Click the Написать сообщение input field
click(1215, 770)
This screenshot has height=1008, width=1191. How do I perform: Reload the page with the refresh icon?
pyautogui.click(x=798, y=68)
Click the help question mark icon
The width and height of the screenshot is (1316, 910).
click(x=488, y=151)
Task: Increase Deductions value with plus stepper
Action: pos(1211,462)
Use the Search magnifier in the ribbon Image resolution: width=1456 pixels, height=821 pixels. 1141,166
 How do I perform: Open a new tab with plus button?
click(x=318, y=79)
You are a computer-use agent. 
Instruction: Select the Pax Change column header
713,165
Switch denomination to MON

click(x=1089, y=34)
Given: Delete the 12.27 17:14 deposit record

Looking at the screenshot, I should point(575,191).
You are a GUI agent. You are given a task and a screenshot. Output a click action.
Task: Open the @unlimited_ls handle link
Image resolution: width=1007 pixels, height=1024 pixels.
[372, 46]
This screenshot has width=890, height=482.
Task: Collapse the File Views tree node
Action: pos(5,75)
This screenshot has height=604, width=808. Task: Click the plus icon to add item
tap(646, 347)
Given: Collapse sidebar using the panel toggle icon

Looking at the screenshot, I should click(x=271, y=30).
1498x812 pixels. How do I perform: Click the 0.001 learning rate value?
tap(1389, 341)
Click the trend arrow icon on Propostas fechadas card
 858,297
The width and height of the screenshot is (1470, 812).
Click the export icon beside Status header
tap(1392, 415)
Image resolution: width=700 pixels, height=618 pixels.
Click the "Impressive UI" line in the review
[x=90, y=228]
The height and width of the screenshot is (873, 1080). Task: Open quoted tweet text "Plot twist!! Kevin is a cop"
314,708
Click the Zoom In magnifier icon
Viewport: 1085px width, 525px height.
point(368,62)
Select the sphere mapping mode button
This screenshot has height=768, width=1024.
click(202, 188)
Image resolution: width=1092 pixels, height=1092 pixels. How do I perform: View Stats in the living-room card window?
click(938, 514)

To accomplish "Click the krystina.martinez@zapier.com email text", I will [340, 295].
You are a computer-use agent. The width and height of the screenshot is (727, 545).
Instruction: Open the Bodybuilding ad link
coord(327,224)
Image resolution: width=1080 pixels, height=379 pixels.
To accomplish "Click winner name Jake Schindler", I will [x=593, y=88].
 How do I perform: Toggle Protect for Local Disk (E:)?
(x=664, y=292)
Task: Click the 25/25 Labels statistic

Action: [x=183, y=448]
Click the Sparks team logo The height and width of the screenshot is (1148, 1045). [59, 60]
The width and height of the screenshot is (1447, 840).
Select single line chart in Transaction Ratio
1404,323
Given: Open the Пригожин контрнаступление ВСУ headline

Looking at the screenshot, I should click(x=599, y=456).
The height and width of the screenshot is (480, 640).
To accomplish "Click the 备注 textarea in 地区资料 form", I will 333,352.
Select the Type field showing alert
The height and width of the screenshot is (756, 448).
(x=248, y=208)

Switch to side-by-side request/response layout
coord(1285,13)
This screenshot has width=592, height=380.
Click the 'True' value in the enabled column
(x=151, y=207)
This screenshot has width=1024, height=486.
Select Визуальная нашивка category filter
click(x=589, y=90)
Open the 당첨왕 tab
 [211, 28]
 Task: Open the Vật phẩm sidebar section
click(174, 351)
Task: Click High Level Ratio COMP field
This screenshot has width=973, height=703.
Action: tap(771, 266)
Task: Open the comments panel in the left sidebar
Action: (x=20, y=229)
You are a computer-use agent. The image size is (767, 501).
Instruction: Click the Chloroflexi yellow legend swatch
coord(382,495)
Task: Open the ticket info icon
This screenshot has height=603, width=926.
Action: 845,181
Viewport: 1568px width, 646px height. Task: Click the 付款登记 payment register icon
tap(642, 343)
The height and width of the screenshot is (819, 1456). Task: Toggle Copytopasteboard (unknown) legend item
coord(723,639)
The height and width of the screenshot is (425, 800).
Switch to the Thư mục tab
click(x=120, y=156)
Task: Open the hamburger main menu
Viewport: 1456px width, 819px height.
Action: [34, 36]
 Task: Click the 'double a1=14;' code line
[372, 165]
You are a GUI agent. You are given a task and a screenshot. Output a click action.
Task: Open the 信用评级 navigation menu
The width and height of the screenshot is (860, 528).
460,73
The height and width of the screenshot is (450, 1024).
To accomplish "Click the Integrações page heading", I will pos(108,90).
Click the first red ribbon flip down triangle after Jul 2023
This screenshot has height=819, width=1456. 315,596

###

**Written instruction:** Copy out all of the data above, line for line, without changing a single character.

**Response below:**
Click the Написать сообщение input field
click(1215, 770)
This screenshot has height=1008, width=1191. How do I perform: Reload the page with the refresh icon?
pyautogui.click(x=798, y=68)
Click the help question mark icon
The width and height of the screenshot is (1316, 910).
click(x=488, y=151)
Task: Increase Deductions value with plus stepper
Action: pos(1211,462)
Use the Search magnifier in the ribbon Image resolution: width=1456 pixels, height=821 pixels. 1141,166
 How do I perform: Open a new tab with plus button?
click(x=318, y=79)
You are a computer-use agent. 
Instruction: Select the Pax Change column header
713,165
Switch denomination to MON

click(x=1089, y=34)
Given: Delete the 12.27 17:14 deposit record

Looking at the screenshot, I should point(575,191).
You are a GUI agent. You are given a task and a screenshot. Output a click action.
Task: Open the @unlimited_ls handle link
Image resolution: width=1007 pixels, height=1024 pixels.
[372, 46]
This screenshot has width=890, height=482.
Task: Collapse the File Views tree node
Action: pos(5,75)
This screenshot has height=604, width=808. Task: Click the plus icon to add item
tap(646, 347)
Given: Collapse sidebar using the panel toggle icon

Looking at the screenshot, I should click(x=271, y=30).
1498x812 pixels. How do I perform: Click the 0.001 learning rate value?
tap(1389, 341)
Click the trend arrow icon on Propostas fechadas card
 858,297
The width and height of the screenshot is (1470, 812).
Click the export icon beside Status header
tap(1392, 415)
Image resolution: width=700 pixels, height=618 pixels.
Click the "Impressive UI" line in the review
[x=90, y=228]
The height and width of the screenshot is (873, 1080). Task: Open quoted tweet text "Plot twist!! Kevin is a cop"
314,708
Click the Zoom In magnifier icon
Viewport: 1085px width, 525px height.
point(368,62)
Select the sphere mapping mode button
This screenshot has height=768, width=1024.
click(202, 188)
Image resolution: width=1092 pixels, height=1092 pixels. How do I perform: View Stats in the living-room card window?
click(938, 514)

To accomplish "Click the krystina.martinez@zapier.com email text", I will [340, 295].
You are a computer-use agent. The width and height of the screenshot is (727, 545).
Instruction: Open the Bodybuilding ad link
coord(327,224)
Image resolution: width=1080 pixels, height=379 pixels.
To accomplish "Click winner name Jake Schindler", I will [x=593, y=88].
 How do I perform: Toggle Protect for Local Disk (E:)?
(x=664, y=292)
Task: Click the 25/25 Labels statistic

Action: [x=183, y=448]
Click the Sparks team logo The height and width of the screenshot is (1148, 1045). [59, 60]
The width and height of the screenshot is (1447, 840).
Select single line chart in Transaction Ratio
1404,323
Given: Open the Пригожин контрнаступление ВСУ headline

Looking at the screenshot, I should click(x=599, y=456).
The height and width of the screenshot is (480, 640).
To accomplish "Click the 备注 textarea in 地区资料 form", I will 333,352.
Select the Type field showing alert
The height and width of the screenshot is (756, 448).
(x=248, y=208)

Switch to side-by-side request/response layout
coord(1285,13)
This screenshot has width=592, height=380.
Click the 'True' value in the enabled column
(x=151, y=207)
This screenshot has width=1024, height=486.
Select Визуальная нашивка category filter
click(x=589, y=90)
Open the 당첨왕 tab
 [211, 28]
 Task: Open the Vật phẩm sidebar section
click(174, 351)
Task: Click High Level Ratio COMP field
This screenshot has width=973, height=703.
Action: tap(771, 266)
Task: Open the comments panel in the left sidebar
Action: (x=20, y=229)
You are a computer-use agent. The image size is (767, 501).
Instruction: Click the Chloroflexi yellow legend swatch
coord(382,495)
Task: Open the ticket info icon
This screenshot has height=603, width=926.
Action: 845,181
Viewport: 1568px width, 646px height. Task: Click the 付款登记 payment register icon
tap(642, 343)
The height and width of the screenshot is (819, 1456). Task: Toggle Copytopasteboard (unknown) legend item
coord(723,639)
The height and width of the screenshot is (425, 800).
Switch to the Thư mục tab
click(x=120, y=156)
Task: Open the hamburger main menu
Viewport: 1456px width, 819px height.
Action: [34, 36]
 Task: Click the 'double a1=14;' code line
[372, 165]
You are a GUI agent. You are given a task and a screenshot. Output a click action.
Task: Open the 信用评级 navigation menu
The width and height of the screenshot is (860, 528).
460,73
The height and width of the screenshot is (450, 1024).
To accomplish "Click the Integrações page heading", I will pos(108,90).
Click the first red ribbon flip down triangle after Jul 2023
This screenshot has height=819, width=1456. 315,596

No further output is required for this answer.